ENTRIES PROVIDED
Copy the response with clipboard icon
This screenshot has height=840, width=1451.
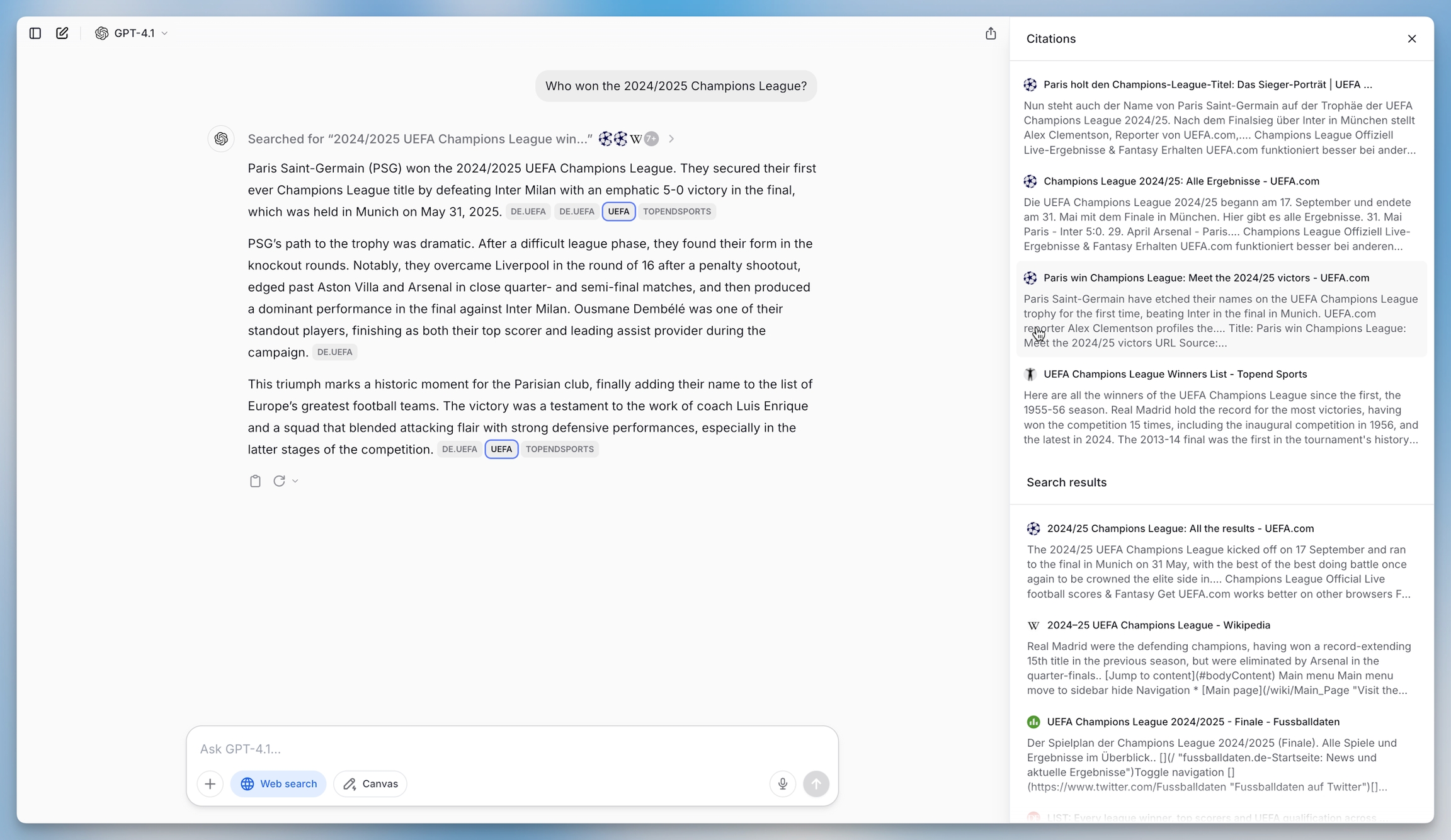(x=255, y=481)
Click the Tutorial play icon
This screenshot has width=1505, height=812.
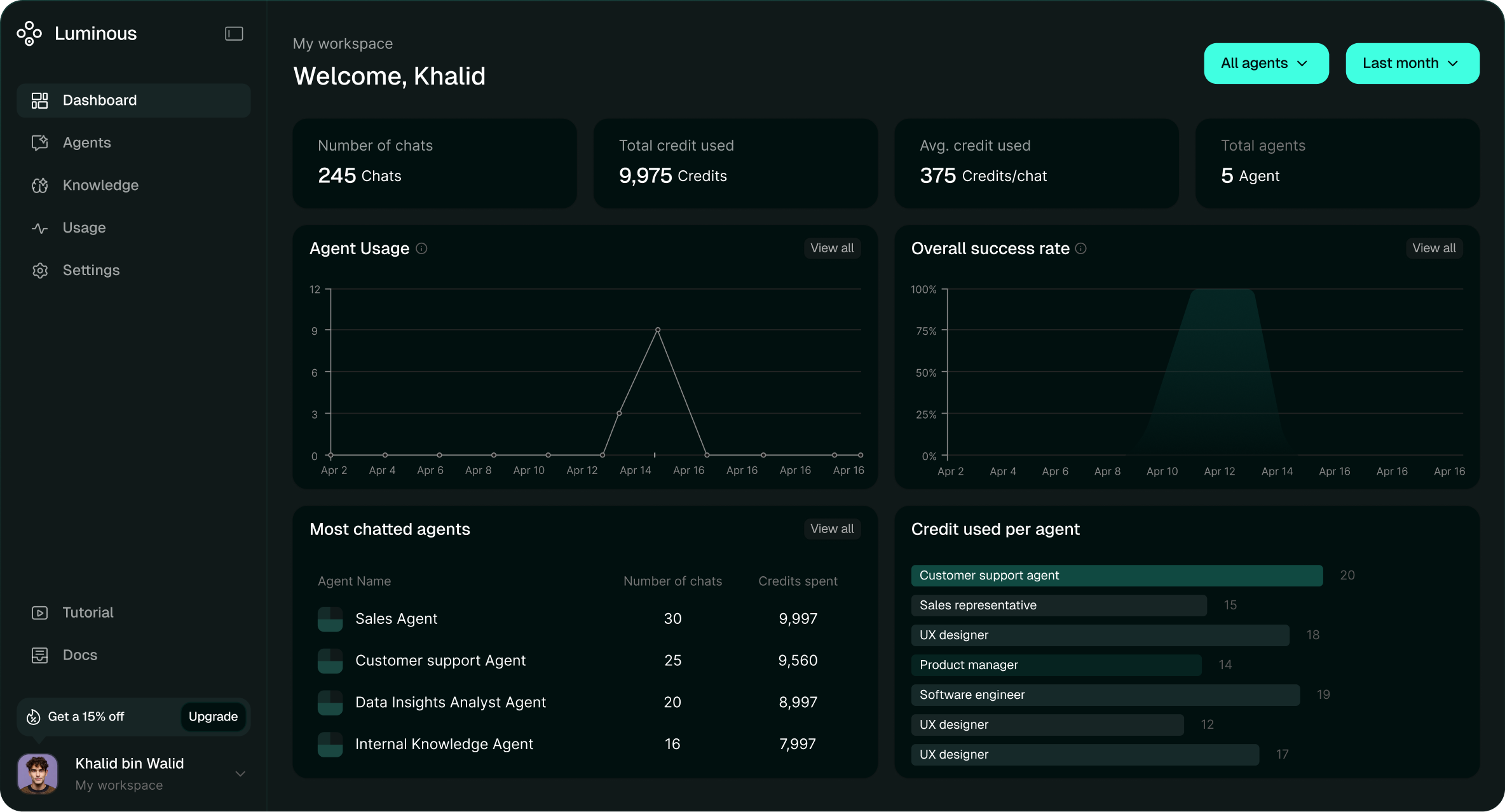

ASSIGNMENT
Could you retype each line of the material above exactly, skipping the pictures?

WRITTEN REPLY
Copy the response with clipboard icon
This screenshot has height=840, width=1451.
(x=255, y=481)
Click the Tutorial play icon
This screenshot has width=1505, height=812.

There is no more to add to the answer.